Le pregunté a uno de ellos lo que había sentido.
- He estado en contacto con la energía del Universo –respondió–. Dios ha pasado
a través de mi alma.
- ¿Es necesario hacer algo más? ¿Tener una creencia especial, una práctica constante? –pregunté.
- Según uno de los más importantes teólogos del Islam, el sufismo no es una doctrina, ni un sistema de creencias. Es una tradición de iluminación a través de todo lo que es dinámico.
Abu Muhammad Mutaish dice: “El sufí es aquel cuyo pensamiento camina a la misma velocidad que su pie”. Es decir, que su alma está donde se encuentra su cuerpo, y viceversa. Donde hay un sufí se encuentra también todo lo que él es: el trabajador, el místico, el intelectual, el contemplativo, el que se divierte.
Como decía al principio de estas líneas, la mayor parte de las enseñanzas sufíes se realizan a través de historias populares, llenas de ironía. Para no romper con la costumbre, voy a terminar la columna de hoy con una de ellas.

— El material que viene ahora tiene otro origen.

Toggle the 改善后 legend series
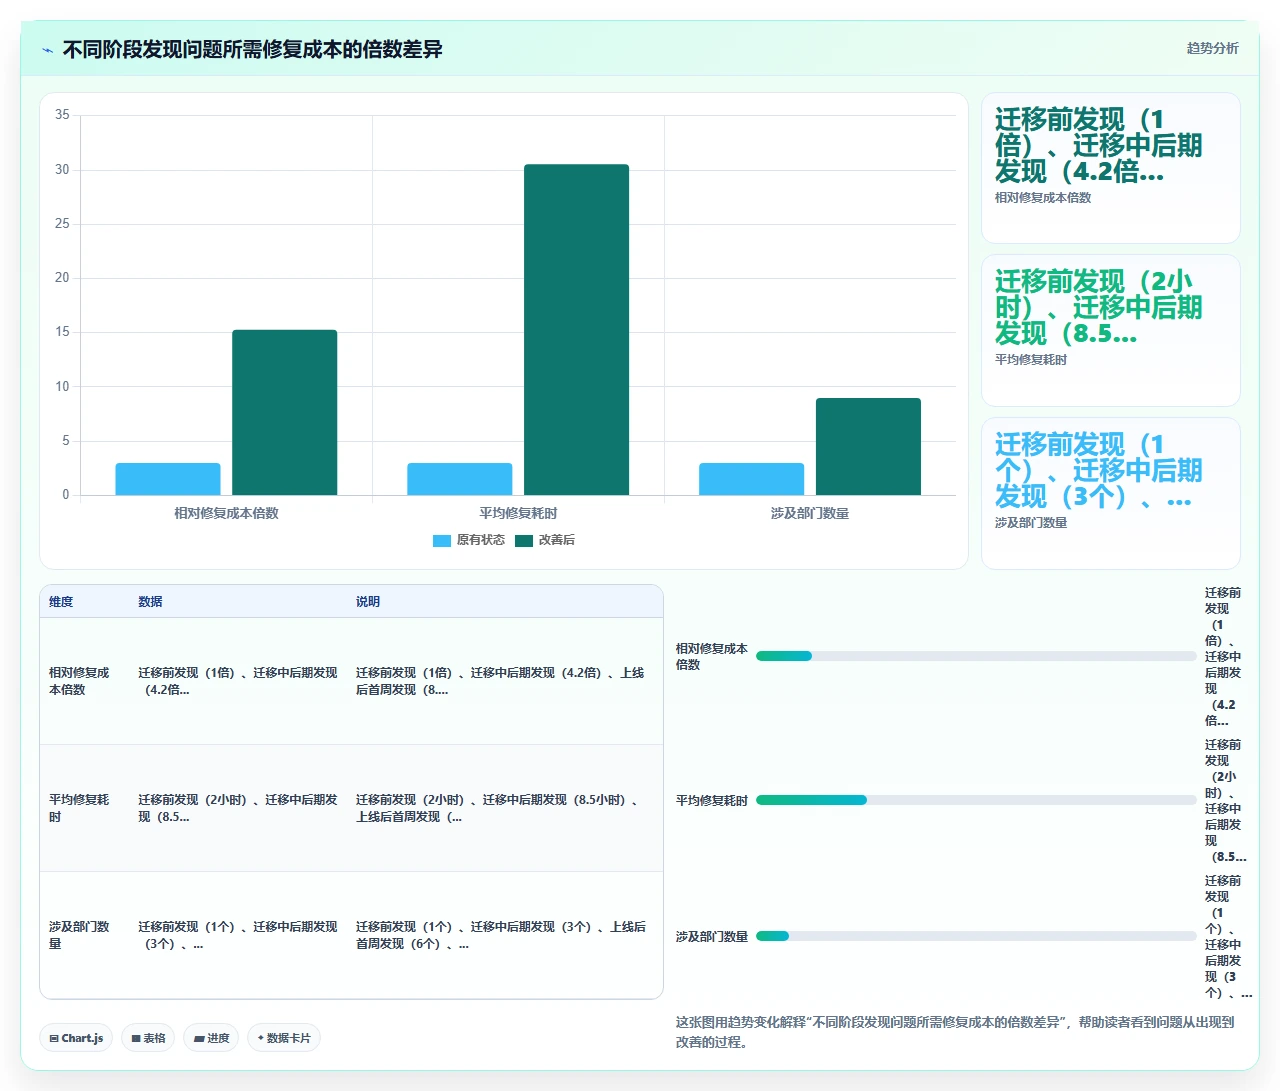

Nasrudin, el maestro loco del sufismo, tenía un búfalo. Los cuernos separados le hacían pensar que si lograse sentarse entre ellos, sería como estar subido en un trono. Cierto día, cuando el animal estaba distraído, él fue hasta allí y llevó a cabo lo que se proponía. En aquel mismo instante, el búfalo se levantó y lo arrojó lejos.
Su mujer, al ver aquello, se puso a llorar.
“No llores”, le dijo Nasrudin en cuanto logró recuperarse. “He sufrido, sí, pero al menos he realizado mi deseo”.